Whippoorwill was reclassified an ocean-going tug, old, on 15 May 1944 and designated ATO-169. She then continued operations off New Guinea and in the backwater areas of the war in the Pacific until receiving orders to head north for Leyte in February 1945. Later operating at Hollandia and Ulithi, Whippoorwill resumed operations in the Philippine Islands on 15 June 1945 and served as a harbor tug in the Manila Bay area through the end of the war.

Touching at Leyte Gulf, Manila Bay, Zamboanga, and Samar, Whippoorwill finally rounded out her tour in the Philippine Islands on 20 December, when she departed Samar, bound for the Marshall Islands. Arriving at Eniwetok in company with Vireo (ATO-144) and Rail (ATO-139), she departed that island on 4 January 1946, bound for Pearl Harbor, arriving at the Pacific base that had once long served as her home port on the 15th. After a 10-day stay, Whippoorwill in company with Rail, got underway again on 25 January, and headed for San Francisco, California.

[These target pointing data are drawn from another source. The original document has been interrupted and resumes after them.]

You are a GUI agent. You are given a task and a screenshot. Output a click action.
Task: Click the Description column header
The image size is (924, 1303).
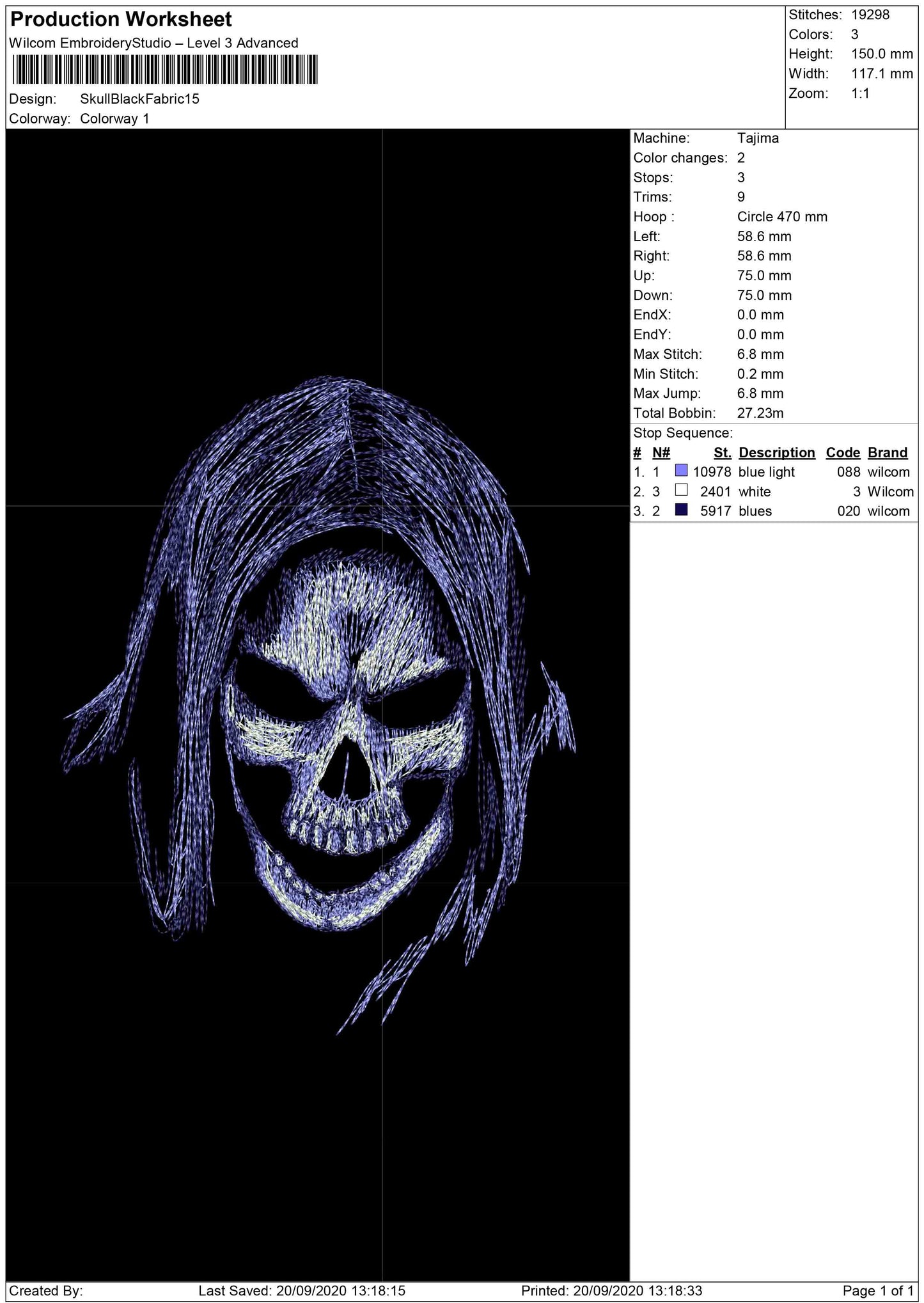pos(776,452)
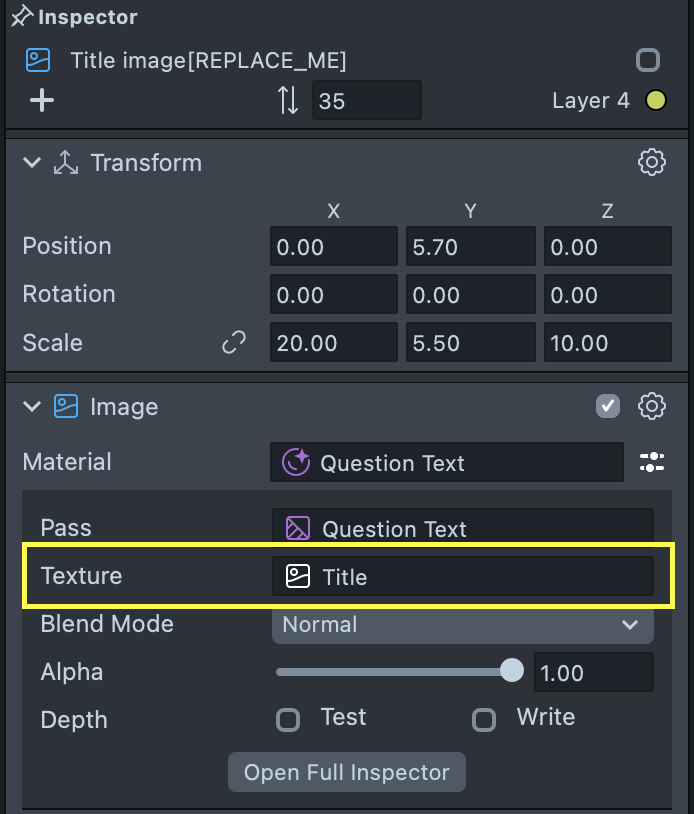This screenshot has height=814, width=694.
Task: Open the material properties sliders icon
Action: point(652,462)
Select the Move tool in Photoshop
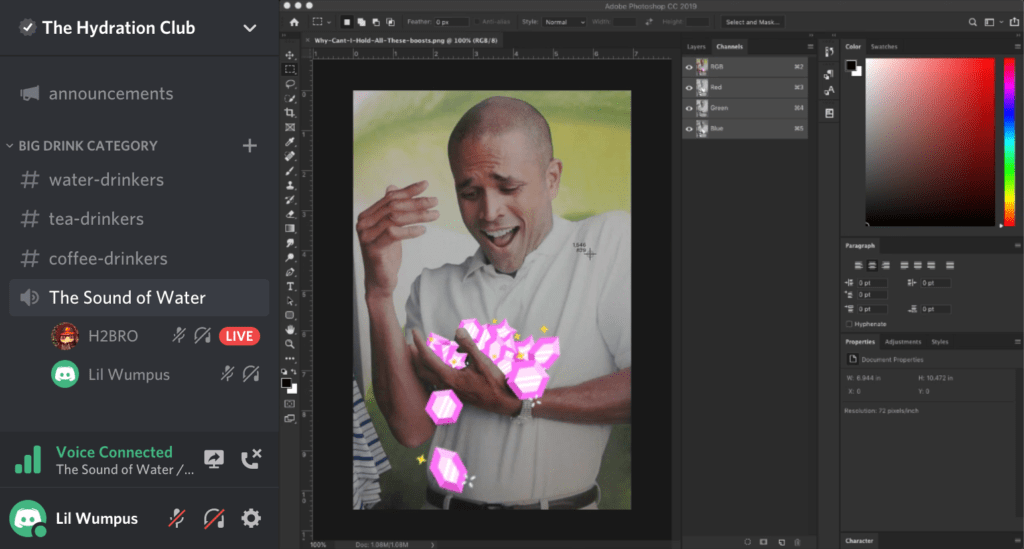This screenshot has width=1024, height=549. click(290, 55)
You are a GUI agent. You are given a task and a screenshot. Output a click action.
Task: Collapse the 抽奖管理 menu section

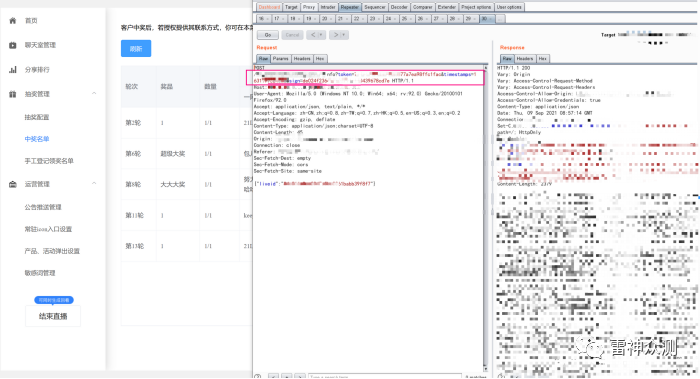(x=94, y=93)
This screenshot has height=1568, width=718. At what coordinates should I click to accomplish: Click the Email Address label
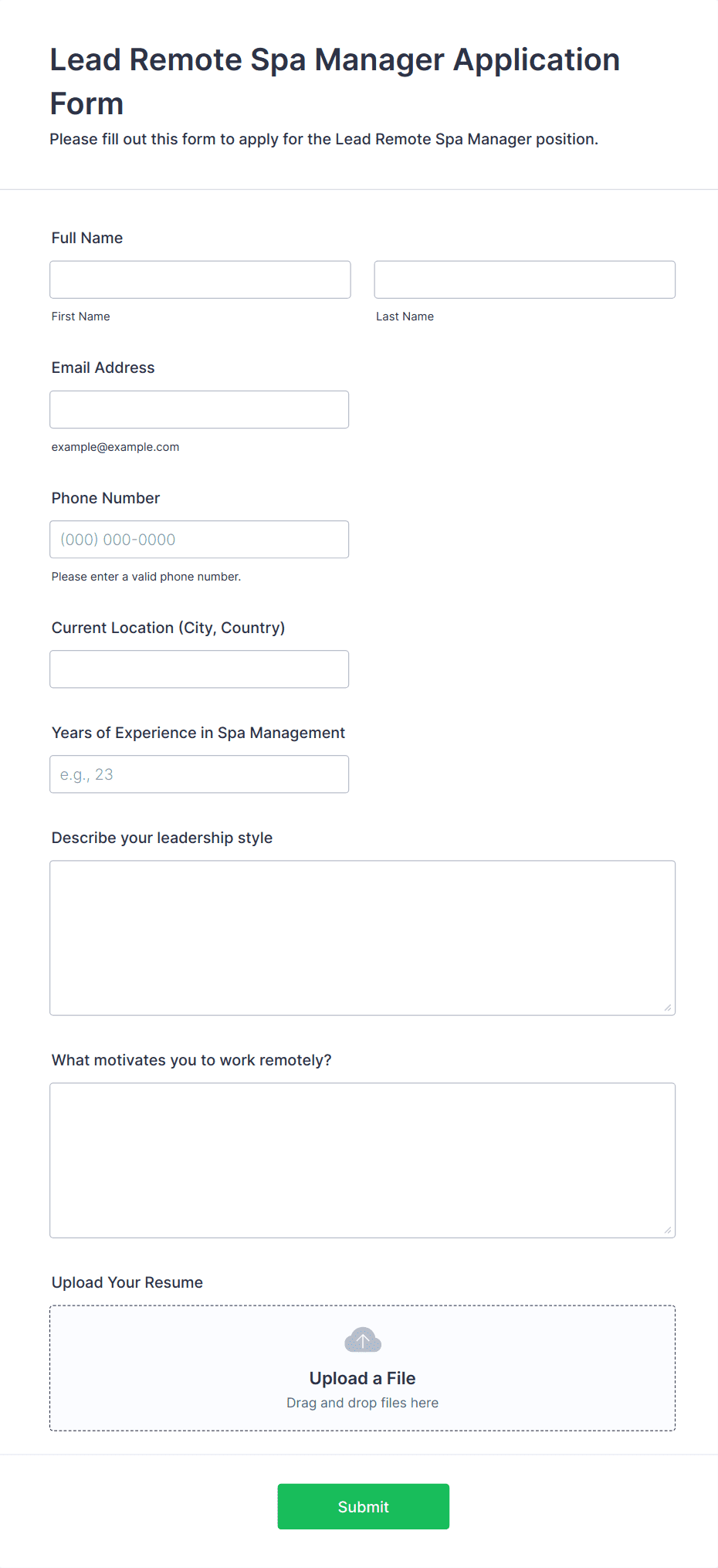pos(103,367)
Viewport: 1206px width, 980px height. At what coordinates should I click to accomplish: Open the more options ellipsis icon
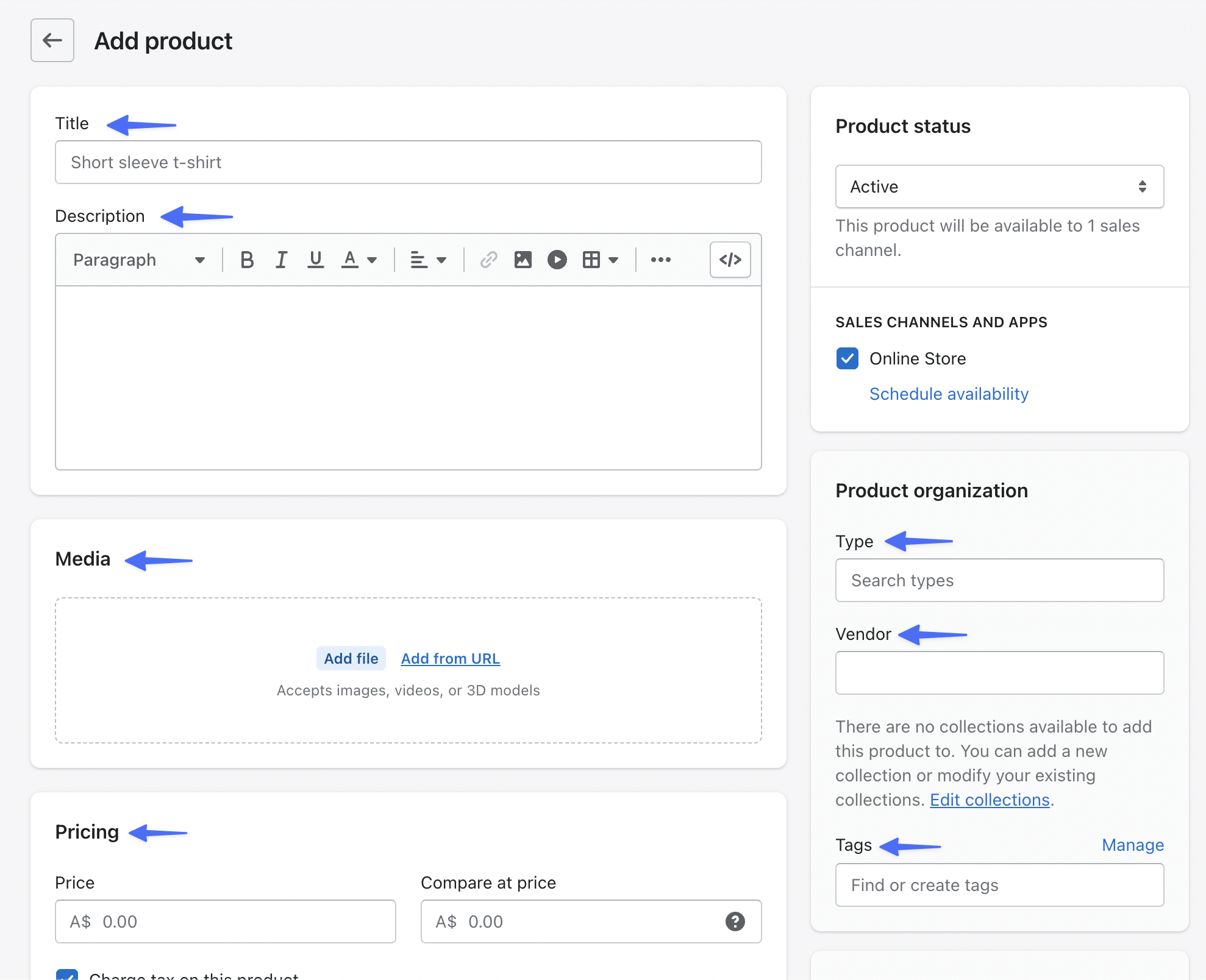660,260
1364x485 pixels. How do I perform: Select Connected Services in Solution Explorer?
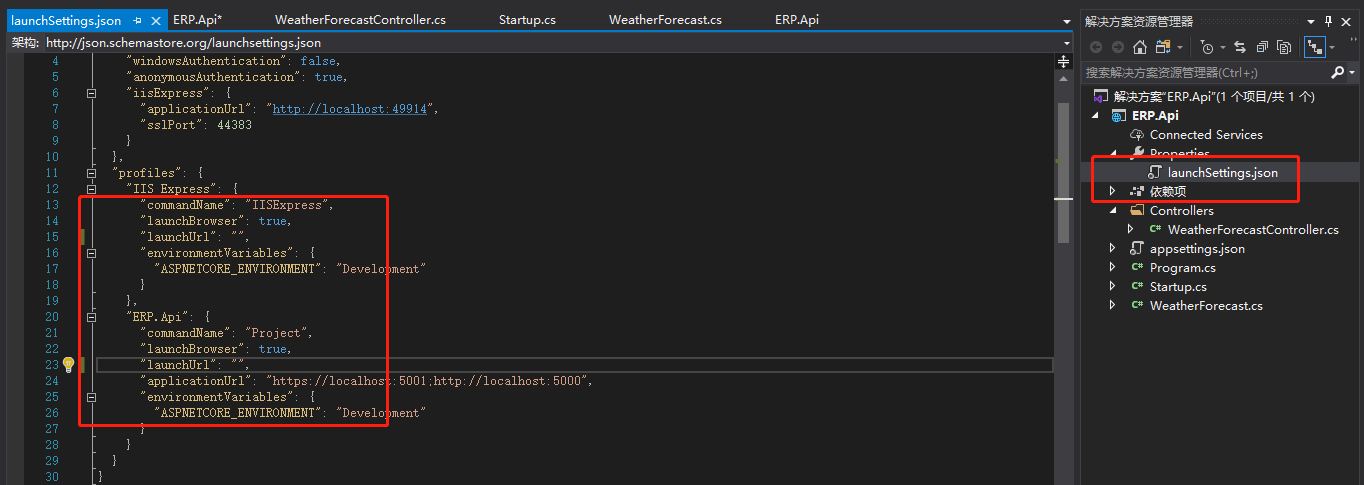click(x=1205, y=135)
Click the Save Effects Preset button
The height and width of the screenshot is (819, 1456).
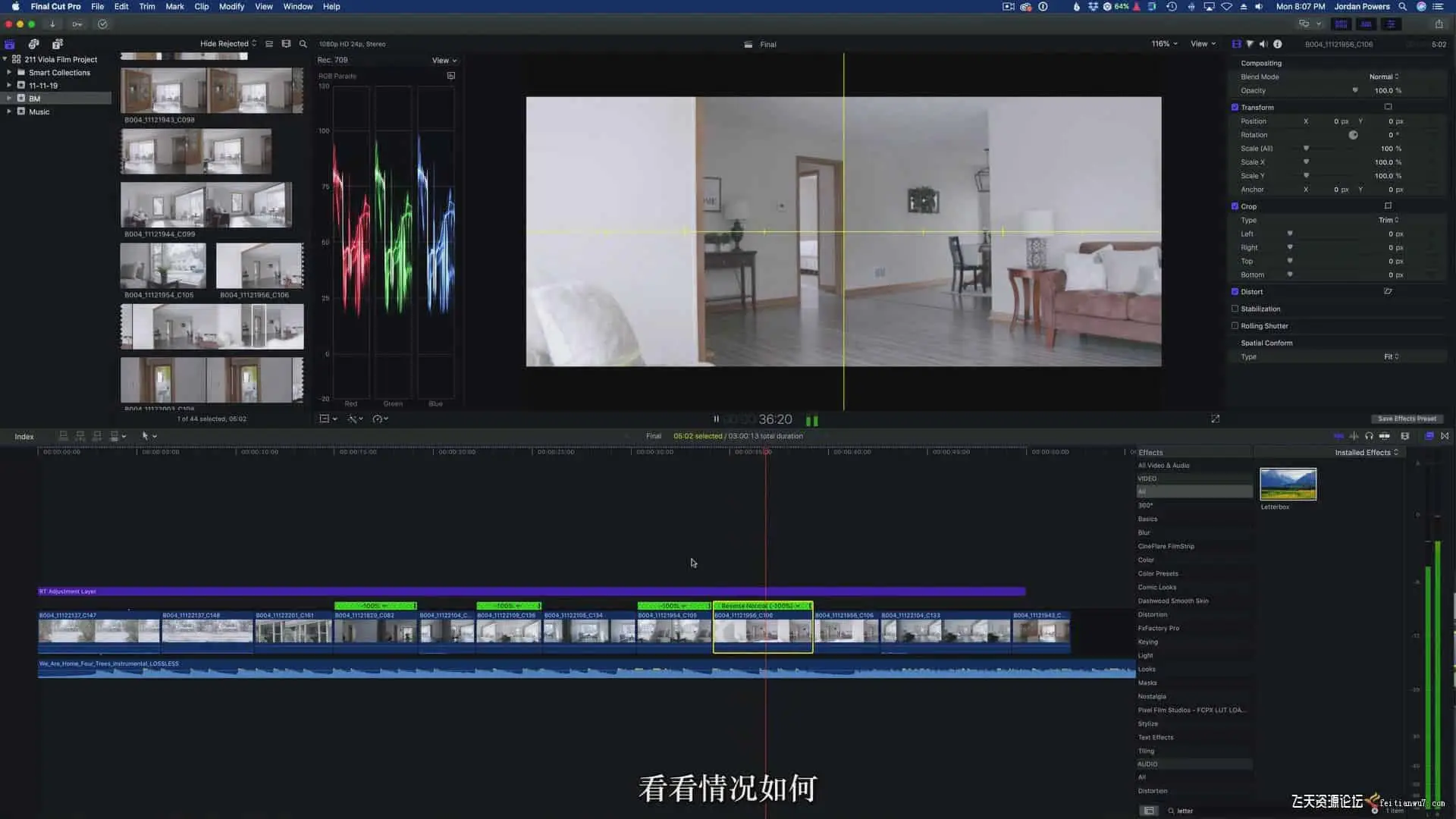pyautogui.click(x=1407, y=419)
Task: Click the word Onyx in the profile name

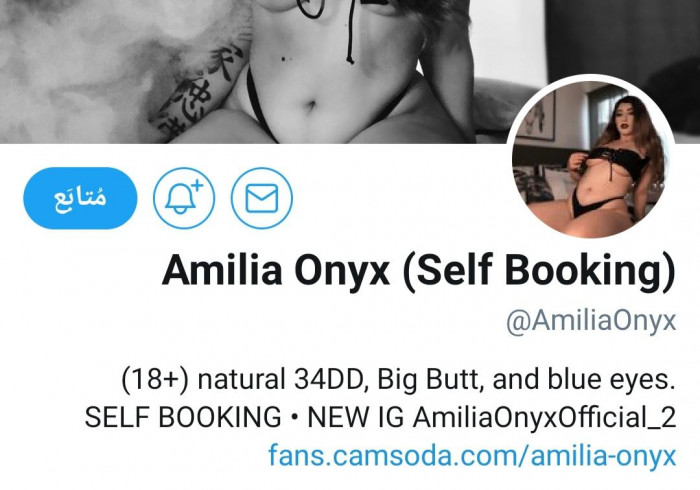Action: click(342, 270)
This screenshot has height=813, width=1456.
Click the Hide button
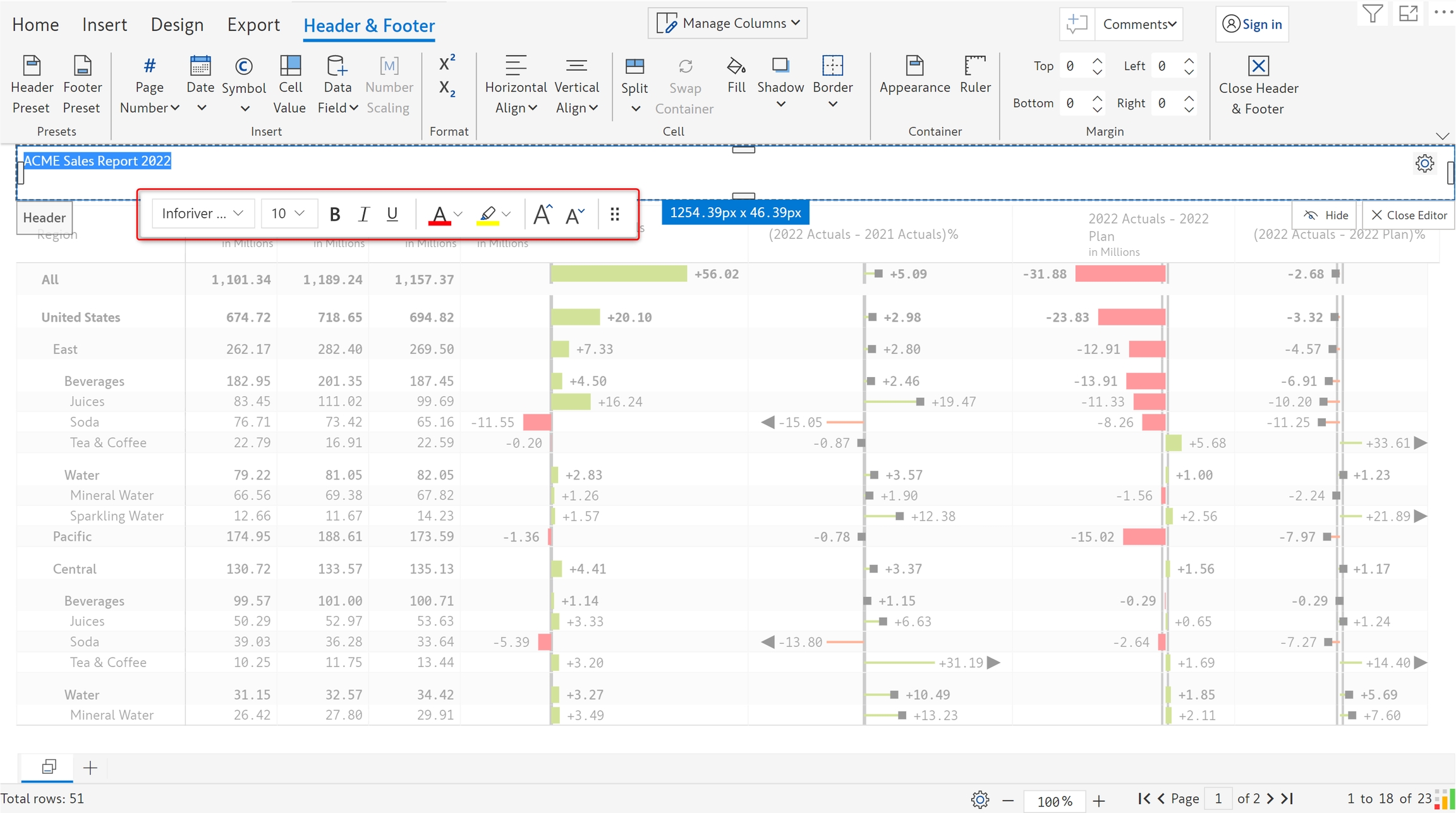(x=1326, y=215)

==Post-war inactivation and decommissioning==

Arriving there on 5 February 1946, Whippoorwill soon began preparation for inactivation and, on 17 April 1946, the ship was decommissioned at San Francisco, California. Struck from the Navy list on 10 June 1946, she was turned over to the Maritime Commission for disposal on 6 November 1946.

==Military awards and honors==

Whippoorwill was awarded one battle star for her World War II service.